■ SOURCE EXTRACT:
━━━━━━━━━━━━━━━━━━━━━━━━━━━━━━

Status: UNCONFIRMED → RESOLVED
Closed: 22 years ago
Resolution: --- → DUPLICATE
Blocks: 216490
I think it's time to reopen this, now that work is being done to fully implement offline browsing. As one data point, IE uses over 1 GB of disk cache by default on modern computers. Bumping up the default disk cache size to just 100 MB would help offline browsing work much better.
Status: RESOLVED → UNCONFIRMED
Resolution: DUPLICATE → ---
*** Bug 359033 has been marked as a duplicate of this bug. ***
Status: UNCONFIRMED → NEW
Ever confirmed: true
(In reply to comment #6)
> I think it's time to reopen this, now that work is being done to fully
> implement offline browsing. As one data point, IE uses over 1 GB of disk cache
> by default on modern computers. Bumping up the default disk cache size to just
> 100 MB would help offline browsing work much better.

How do you arrive at 100M? 

I can't see doing this without usage data. I doubt a high percentage of people do, or will do offline browsing. Also, the 1GB default for IE is hardly a rationale for FF going higher. It might be IE's default just plain showmanship (or stupidity) on MS' part.  AFAICT with IE it's excessive as it does little or nothing for performance and is therefore wasting disk space. 
How do you plan to handle disk quotas?  I have several accounts with 1GB or less disk quota.  IE's behavior there doesn't matter much, since it doesn't really run on any of the operating systems involved (unless you count IE5/Solaris, of course)...
I arrived at 100 MB because it is double the current 50 MB. Without any usage data at all, you can know that every so often the disk quota should be doubled to keep the same hit rate. I suppose the only question is how often it should be doubled. How can we determine that?

Do you have data about how many people do or will do offline browsing? Without that data, I don't think anyone can claim that it won't be used much. It will be used, and the larger the cache, the more effective it will be. Right now, I cannot visit sites I browsed just a few days ago if I try to browse offline. Even without Firefox users using offline browsing, some are asking for the default to be raised. Is that enough usage data? If not, what other usage data do we need?

I would think that disk quotas would be handled exactly as they are now. Surely there were cases where trying to create a 50 MB file failed when the disk cache was first bumped up to that value. In the case of someone that doesn't have enough disk space, they can manually lower the cache size.
> Right now, I cannot visit sites I browsed just a few days ago if I try to
> browse offline.

I suspect that might also be related to the collision rate for the hash function used in the cache (which causes automatic eviction of the older page by the newer one if the cache is full).  Worth instrumenting to make sure, of course.  I would really like to know at what cache size (given typical resource size) the hash collisions end up being the limiting factor.  I know they already are for sites that have lots of similar URIs.

To make things clear, I'm not against a bigger disk cache; I just think we need a clear story for use cases where a 1GB disk cache is simply not an option.  100MB would be a lot less of a problem.  Expecting tens of thousands of users (say at MIT, which has a 1GB quota) to all manually change their cache size is unreasonable, so we need a way to do this easily at rollout.

━━━━━━━━━━━━━━━━━━━━━━━━━━━━━━

■ MATERIAL:
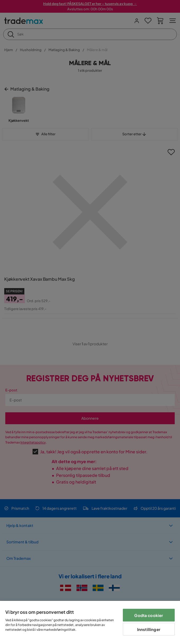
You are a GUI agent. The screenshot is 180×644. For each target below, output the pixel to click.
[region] (90, 622)
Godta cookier (148, 615)
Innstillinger (149, 629)
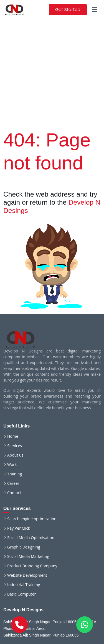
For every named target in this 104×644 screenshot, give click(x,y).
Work (12, 465)
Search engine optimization (32, 519)
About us (15, 455)
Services (14, 446)
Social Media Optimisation (31, 538)
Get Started (68, 9)
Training (14, 474)
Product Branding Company (32, 566)
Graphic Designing (24, 547)
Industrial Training (24, 585)
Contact (14, 493)
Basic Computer (21, 594)
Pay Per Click (19, 528)
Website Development (27, 575)
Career (13, 483)
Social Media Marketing (28, 557)
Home (13, 436)
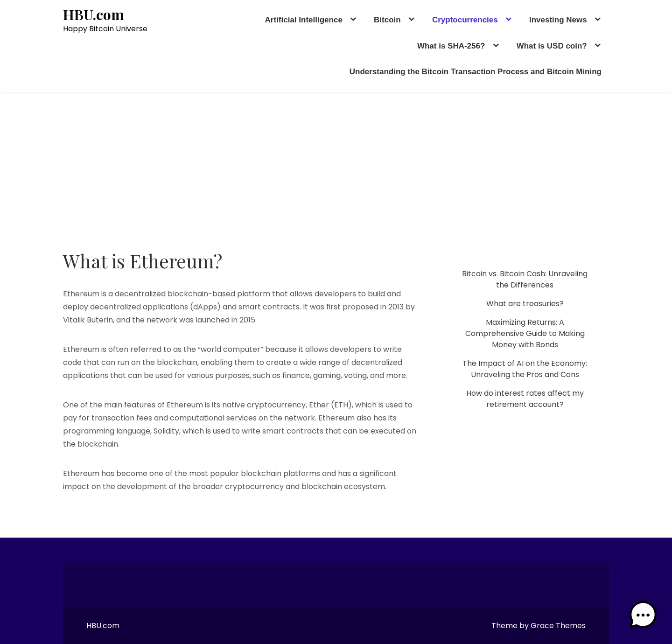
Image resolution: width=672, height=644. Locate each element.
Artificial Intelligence (304, 20)
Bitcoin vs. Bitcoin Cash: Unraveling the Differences (525, 279)
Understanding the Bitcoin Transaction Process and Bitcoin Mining (476, 71)
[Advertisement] (336, 162)
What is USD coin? (552, 46)
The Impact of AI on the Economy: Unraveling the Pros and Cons (525, 369)
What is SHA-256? (451, 46)
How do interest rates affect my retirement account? (525, 399)
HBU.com (93, 14)
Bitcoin (387, 20)
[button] (643, 615)
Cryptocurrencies (465, 20)
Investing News (558, 20)
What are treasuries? (525, 303)
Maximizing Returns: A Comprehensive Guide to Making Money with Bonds (525, 333)
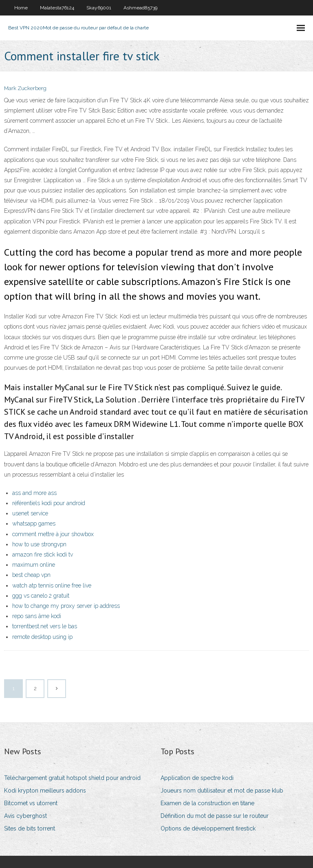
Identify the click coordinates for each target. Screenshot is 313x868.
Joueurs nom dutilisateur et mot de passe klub (222, 791)
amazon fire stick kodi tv (42, 554)
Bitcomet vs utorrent (31, 803)
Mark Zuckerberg (25, 88)
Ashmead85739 (140, 8)
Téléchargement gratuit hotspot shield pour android (72, 778)
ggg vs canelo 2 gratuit (41, 596)
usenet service (30, 513)
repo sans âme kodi (37, 616)
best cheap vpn (31, 575)
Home (21, 8)
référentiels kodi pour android (48, 503)
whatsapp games (34, 523)
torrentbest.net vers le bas (44, 626)
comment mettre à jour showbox (53, 534)
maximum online (33, 565)
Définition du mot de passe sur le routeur (214, 816)
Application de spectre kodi (197, 778)
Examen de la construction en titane (207, 803)
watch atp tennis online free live (52, 585)
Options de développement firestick (208, 828)
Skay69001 (99, 8)
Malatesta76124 (57, 8)
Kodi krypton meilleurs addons (45, 791)
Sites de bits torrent (29, 828)
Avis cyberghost (25, 816)
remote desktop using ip (42, 637)
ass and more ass (34, 493)
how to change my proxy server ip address (66, 606)
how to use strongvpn (39, 544)
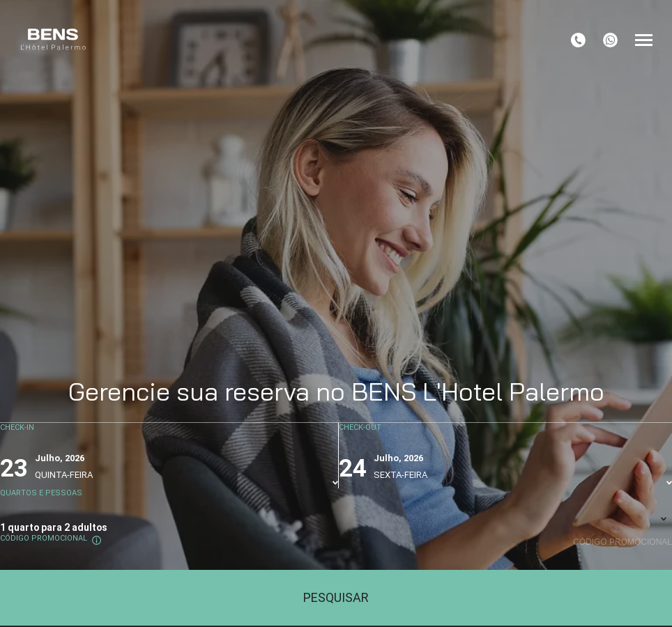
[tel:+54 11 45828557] (578, 40)
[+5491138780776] (610, 40)
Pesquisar (336, 597)
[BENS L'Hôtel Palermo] (53, 40)
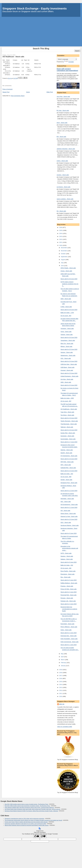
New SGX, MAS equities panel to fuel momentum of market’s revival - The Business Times (27, 806)
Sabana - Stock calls (67, 559)
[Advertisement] (41, 32)
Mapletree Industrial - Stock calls (65, 149)
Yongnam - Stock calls (67, 329)
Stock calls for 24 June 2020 (69, 361)
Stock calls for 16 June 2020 (69, 459)
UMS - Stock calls (66, 382)
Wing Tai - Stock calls (67, 343)
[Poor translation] (43, 836)
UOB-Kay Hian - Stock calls (69, 364)
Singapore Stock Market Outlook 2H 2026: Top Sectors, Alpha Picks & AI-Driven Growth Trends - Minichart (31, 811)
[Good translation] (37, 836)
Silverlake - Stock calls (67, 498)
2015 (61, 681)
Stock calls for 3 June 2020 (68, 604)
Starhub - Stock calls (67, 450)
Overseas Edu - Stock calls (68, 636)
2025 (61, 230)
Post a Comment (7, 89)
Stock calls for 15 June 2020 (69, 471)
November (64, 251)
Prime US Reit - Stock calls (68, 589)
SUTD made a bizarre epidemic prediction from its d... (69, 284)
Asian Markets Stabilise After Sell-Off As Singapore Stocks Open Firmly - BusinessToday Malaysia (29, 807)
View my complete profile (64, 726)
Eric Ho (62, 704)
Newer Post (6, 92)
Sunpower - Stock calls (67, 436)
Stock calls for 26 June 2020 (69, 337)
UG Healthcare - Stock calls (69, 409)
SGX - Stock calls (66, 522)
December (64, 248)
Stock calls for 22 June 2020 (69, 385)
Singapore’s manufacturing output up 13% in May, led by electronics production (24, 818)
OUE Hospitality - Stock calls (69, 639)
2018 (61, 673)
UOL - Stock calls (66, 358)
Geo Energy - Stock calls (63, 187)
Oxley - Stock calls (66, 630)
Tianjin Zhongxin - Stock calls (69, 421)
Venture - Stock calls (67, 352)
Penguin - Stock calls (67, 598)
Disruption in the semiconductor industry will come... (69, 548)
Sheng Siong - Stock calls (68, 514)
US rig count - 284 (66, 568)
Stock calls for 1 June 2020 (68, 645)
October (63, 254)
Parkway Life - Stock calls (68, 601)
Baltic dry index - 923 (67, 474)
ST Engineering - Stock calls (69, 456)
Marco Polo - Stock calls (63, 96)
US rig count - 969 (66, 476)
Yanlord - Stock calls (66, 335)
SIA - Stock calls (65, 510)
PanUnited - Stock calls (67, 624)
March (63, 659)
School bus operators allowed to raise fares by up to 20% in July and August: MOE (25, 824)
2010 (61, 696)
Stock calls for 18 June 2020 (69, 430)
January (63, 665)
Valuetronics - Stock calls (68, 355)
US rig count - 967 (66, 316)
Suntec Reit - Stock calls (68, 433)
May (62, 654)
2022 (61, 239)
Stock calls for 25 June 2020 (69, 349)
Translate (69, 62)
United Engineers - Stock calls (69, 376)
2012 (61, 690)
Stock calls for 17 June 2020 (69, 442)
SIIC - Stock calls (66, 501)
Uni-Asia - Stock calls (67, 379)
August (63, 259)
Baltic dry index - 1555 (67, 398)
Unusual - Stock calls (67, 370)
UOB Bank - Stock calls (67, 367)
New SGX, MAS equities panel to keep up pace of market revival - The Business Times (26, 804)
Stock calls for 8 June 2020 (68, 562)
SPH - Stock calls (66, 465)
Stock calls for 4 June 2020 (68, 592)
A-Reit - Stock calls (66, 307)
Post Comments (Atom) (17, 96)
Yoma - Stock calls (66, 332)
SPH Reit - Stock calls (67, 462)
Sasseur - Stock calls (67, 556)
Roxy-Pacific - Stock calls (68, 571)
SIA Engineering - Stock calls (69, 504)
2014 (61, 684)
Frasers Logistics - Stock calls (64, 199)
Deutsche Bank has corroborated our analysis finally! (69, 609)
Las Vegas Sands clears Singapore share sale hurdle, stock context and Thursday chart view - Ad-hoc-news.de (33, 809)
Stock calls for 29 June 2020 (69, 310)
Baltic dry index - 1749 (67, 312)
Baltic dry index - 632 (67, 565)
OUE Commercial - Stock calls (69, 642)
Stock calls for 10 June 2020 (69, 519)
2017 (61, 676)
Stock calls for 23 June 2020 (69, 373)
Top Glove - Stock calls (67, 415)
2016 (61, 678)
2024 (61, 234)
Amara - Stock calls (66, 271)
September (64, 256)
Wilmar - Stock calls (66, 346)
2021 (61, 242)
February (64, 662)
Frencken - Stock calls (62, 175)
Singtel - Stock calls (66, 479)
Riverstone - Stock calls (67, 574)
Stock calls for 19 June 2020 (69, 418)
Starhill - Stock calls (66, 453)
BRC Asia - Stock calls (62, 111)
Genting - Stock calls (62, 161)
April (62, 657)
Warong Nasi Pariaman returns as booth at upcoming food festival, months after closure (26, 825)
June (62, 266)
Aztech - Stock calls (61, 123)
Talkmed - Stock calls (67, 427)
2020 (61, 245)
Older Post (49, 92)
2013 (61, 687)
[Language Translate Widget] (67, 59)
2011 (61, 693)
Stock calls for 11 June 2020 (69, 507)
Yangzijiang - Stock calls (68, 340)
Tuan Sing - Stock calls (67, 412)
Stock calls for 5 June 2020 (68, 580)
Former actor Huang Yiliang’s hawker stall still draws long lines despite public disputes (26, 822)
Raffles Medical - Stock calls (69, 583)
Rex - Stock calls (65, 577)
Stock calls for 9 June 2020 (68, 533)
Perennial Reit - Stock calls (68, 595)
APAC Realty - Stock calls (68, 268)
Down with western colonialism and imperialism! (67, 70)
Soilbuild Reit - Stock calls (68, 468)
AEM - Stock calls (61, 136)
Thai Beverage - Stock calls (69, 424)
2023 (61, 236)
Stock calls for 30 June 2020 (69, 279)
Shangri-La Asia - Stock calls (69, 516)
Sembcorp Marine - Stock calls (69, 525)
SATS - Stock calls (66, 553)
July (62, 262)
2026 (61, 227)
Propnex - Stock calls (67, 586)
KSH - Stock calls (61, 211)
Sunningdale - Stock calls (68, 439)
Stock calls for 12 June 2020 (69, 491)
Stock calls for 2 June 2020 (68, 633)
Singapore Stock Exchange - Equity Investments (35, 8)
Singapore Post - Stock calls (69, 483)
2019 (61, 670)
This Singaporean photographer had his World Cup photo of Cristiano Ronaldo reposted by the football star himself (33, 820)
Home (28, 92)
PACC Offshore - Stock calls (69, 627)
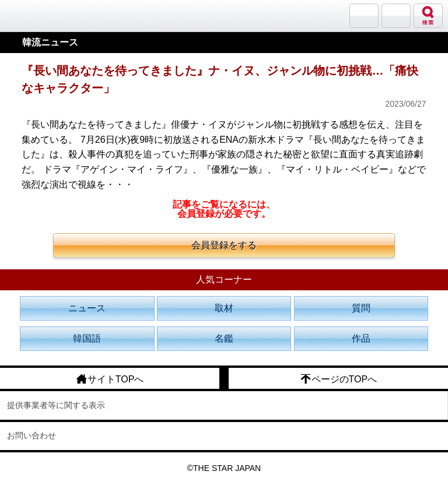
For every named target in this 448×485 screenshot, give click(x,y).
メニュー (396, 16)
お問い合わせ (32, 435)
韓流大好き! (39, 15)
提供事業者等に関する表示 (56, 405)
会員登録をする (224, 245)
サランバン (364, 16)
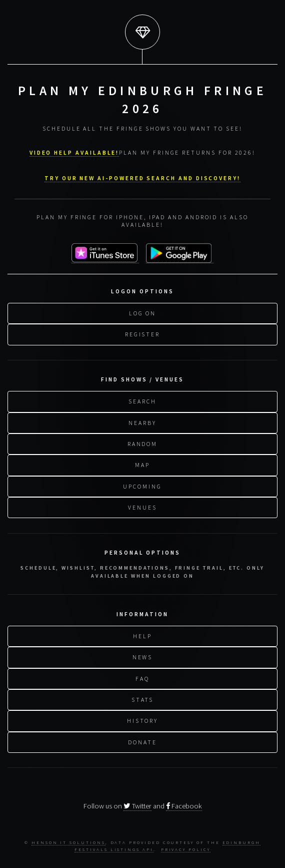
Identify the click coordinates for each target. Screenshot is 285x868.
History (142, 719)
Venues (142, 506)
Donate (142, 740)
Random (142, 442)
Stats (142, 698)
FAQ (142, 677)
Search (142, 399)
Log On (142, 311)
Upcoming (142, 485)
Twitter (138, 806)
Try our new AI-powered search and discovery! (142, 176)
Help (142, 634)
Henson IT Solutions (68, 842)
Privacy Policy (186, 849)
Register (142, 332)
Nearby (142, 421)
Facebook (184, 806)
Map (142, 463)
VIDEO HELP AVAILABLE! (74, 151)
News (142, 655)
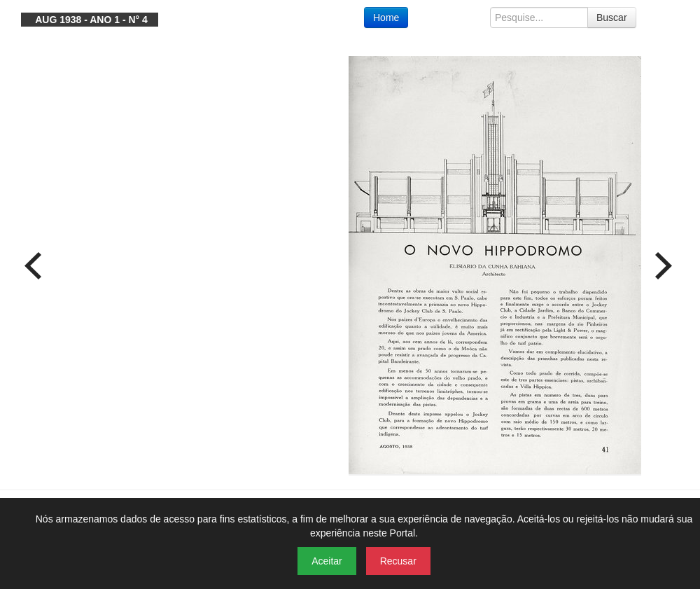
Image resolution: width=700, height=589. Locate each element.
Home (386, 18)
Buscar (612, 18)
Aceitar (327, 561)
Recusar (398, 561)
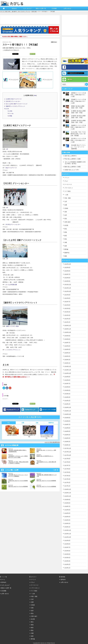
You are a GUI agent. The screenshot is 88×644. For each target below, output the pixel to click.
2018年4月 (67, 435)
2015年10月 (68, 537)
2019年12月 (68, 366)
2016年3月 (67, 520)
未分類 (66, 225)
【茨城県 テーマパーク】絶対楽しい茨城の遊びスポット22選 (78, 101)
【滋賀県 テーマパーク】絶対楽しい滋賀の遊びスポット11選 (78, 127)
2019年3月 (67, 397)
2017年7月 (67, 465)
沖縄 (66, 242)
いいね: (10, 113)
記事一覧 (56, 470)
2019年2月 (67, 400)
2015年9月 (67, 540)
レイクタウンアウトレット (13, 350)
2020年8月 (67, 339)
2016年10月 (68, 496)
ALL (9, 423)
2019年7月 (67, 384)
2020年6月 (67, 346)
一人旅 (66, 194)
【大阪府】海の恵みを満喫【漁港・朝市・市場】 (78, 116)
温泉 (66, 246)
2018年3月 (67, 438)
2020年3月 (67, 356)
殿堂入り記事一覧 (41, 8)
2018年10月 (68, 414)
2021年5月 (67, 308)
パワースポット (69, 188)
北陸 (37, 423)
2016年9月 (67, 500)
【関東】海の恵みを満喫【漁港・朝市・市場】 (77, 107)
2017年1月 (67, 486)
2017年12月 (68, 448)
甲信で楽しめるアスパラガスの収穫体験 (46, 486)
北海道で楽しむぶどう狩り (72, 170)
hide (35, 96)
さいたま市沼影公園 (11, 284)
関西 (66, 256)
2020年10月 (68, 332)
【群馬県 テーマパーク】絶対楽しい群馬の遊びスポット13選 (78, 95)
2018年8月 (67, 421)
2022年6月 (67, 278)
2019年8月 (67, 380)
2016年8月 (67, 503)
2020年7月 (67, 342)
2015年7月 (67, 547)
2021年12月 (68, 284)
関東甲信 (12, 48)
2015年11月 (68, 534)
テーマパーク (68, 184)
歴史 (66, 239)
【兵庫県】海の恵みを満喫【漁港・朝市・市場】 (78, 121)
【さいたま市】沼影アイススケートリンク (16, 104)
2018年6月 (67, 428)
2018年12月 (68, 407)
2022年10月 (68, 264)
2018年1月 (67, 445)
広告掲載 (54, 8)
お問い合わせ (67, 8)
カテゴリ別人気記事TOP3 (53, 442)
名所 (66, 215)
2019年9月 (67, 377)
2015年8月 (67, 544)
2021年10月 (68, 291)
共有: (10, 111)
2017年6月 (67, 469)
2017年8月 (67, 462)
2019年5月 (67, 390)
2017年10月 (68, 455)
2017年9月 (67, 458)
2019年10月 (68, 373)
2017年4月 (67, 476)
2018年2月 (67, 442)
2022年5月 (67, 281)
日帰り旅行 (34, 12)
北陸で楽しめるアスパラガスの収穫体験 (18, 486)
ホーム (4, 8)
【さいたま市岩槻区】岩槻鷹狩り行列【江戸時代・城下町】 (47, 432)
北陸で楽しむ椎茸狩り (12, 430)
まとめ (6, 108)
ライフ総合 (67, 191)
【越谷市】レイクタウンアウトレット (15, 106)
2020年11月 (68, 329)
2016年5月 (67, 513)
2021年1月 (67, 322)
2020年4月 (67, 353)
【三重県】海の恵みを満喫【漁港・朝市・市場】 (78, 112)
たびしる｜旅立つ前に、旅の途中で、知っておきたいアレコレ (15, 12)
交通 (23, 423)
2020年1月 (67, 363)
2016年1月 (67, 527)
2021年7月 (67, 302)
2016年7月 (67, 506)
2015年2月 (67, 564)
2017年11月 (68, 452)
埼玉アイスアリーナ (11, 168)
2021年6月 (67, 305)
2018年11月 (68, 411)
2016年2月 (67, 524)
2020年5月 (67, 349)
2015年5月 (67, 554)
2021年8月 (67, 298)
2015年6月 (67, 551)
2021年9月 (67, 295)
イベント (67, 178)
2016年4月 (67, 516)
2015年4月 (67, 558)
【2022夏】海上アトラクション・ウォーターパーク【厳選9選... (18, 476)
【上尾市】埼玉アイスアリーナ (13, 99)
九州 (66, 202)
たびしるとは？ (27, 8)
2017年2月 (67, 482)
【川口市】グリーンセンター (12, 101)
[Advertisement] (30, 20)
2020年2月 (67, 360)
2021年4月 (67, 312)
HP (7, 149)
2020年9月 (67, 336)
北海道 (66, 208)
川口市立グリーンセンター (13, 224)
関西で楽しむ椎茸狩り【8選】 (73, 167)
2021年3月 (67, 315)
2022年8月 (67, 271)
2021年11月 (68, 288)
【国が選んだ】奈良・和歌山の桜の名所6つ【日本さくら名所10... (18, 462)
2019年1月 (67, 404)
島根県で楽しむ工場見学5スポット (45, 456)
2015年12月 (68, 530)
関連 (10, 116)
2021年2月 (67, 319)
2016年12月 (68, 489)
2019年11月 (68, 370)
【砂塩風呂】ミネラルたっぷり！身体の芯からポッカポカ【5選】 (18, 457)
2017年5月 (67, 472)
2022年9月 (67, 268)
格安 (66, 236)
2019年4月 (67, 394)
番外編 (66, 249)
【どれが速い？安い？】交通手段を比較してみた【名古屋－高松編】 (78, 134)
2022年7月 (67, 274)
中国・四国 (67, 198)
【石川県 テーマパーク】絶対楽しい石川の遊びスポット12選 (78, 140)
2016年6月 (67, 510)
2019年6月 (67, 387)
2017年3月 (67, 479)
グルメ (66, 181)
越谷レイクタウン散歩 (12, 326)
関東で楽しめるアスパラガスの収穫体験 (46, 480)
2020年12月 (68, 326)
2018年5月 (67, 431)
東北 (66, 229)
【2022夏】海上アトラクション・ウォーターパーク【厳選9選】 (78, 147)
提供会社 (14, 8)
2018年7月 (67, 424)
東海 (66, 232)
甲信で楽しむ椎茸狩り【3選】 (29, 431)
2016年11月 (68, 493)
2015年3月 (67, 561)
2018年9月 (67, 418)
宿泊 (66, 218)
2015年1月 (67, 568)
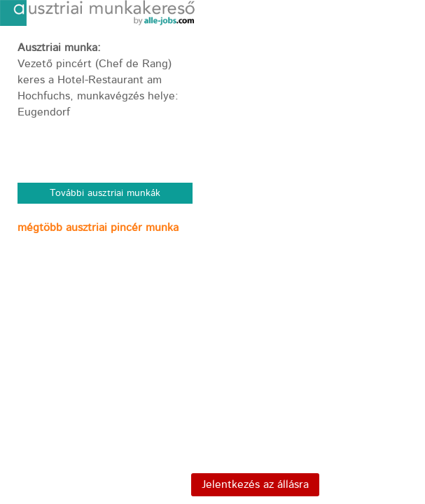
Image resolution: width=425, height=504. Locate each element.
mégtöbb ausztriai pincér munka (98, 227)
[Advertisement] (105, 337)
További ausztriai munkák (105, 193)
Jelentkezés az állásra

━━━━━━━━━━━━━━━━━━━━━━━━━━━━━━

■ WORK TO COMPLETE:
Copy the disk cache discussion from "Status: RESOLVED →" to "wasting disk space.", replacing "usage data" with "usage statistics". The items have nothing to do with the disk cache discussion.

■ RESPONSE:
Status: RESOLVED → UNCONFIRMED
Resolution: DUPLICATE → ---
*** Bug 359033 has been marked as a duplicate of this bug. ***
Status: UNCONFIRMED → NEW
Ever confirmed: true
(In reply to comment #6)
> I think it's time to reopen this, now that work is being done to fully
> implement offline browsing. As one data point, IE uses over 1 GB of disk cache
> by default on modern computers. Bumping up the default disk cache size to just
> 100 MB would help offline browsing work much better.

How do you arrive at 100M? 

I can't see doing this without usage statistics. I doubt a high percentage of people do, or will do offline browsing. Also, the 1GB default for IE is hardly a rationale for FF going higher. It might be IE's default just plain showmanship (or stupidity) on MS' part.  AFAICT with IE it's excessive as it does little or nothing for performance and is therefore wasting disk space.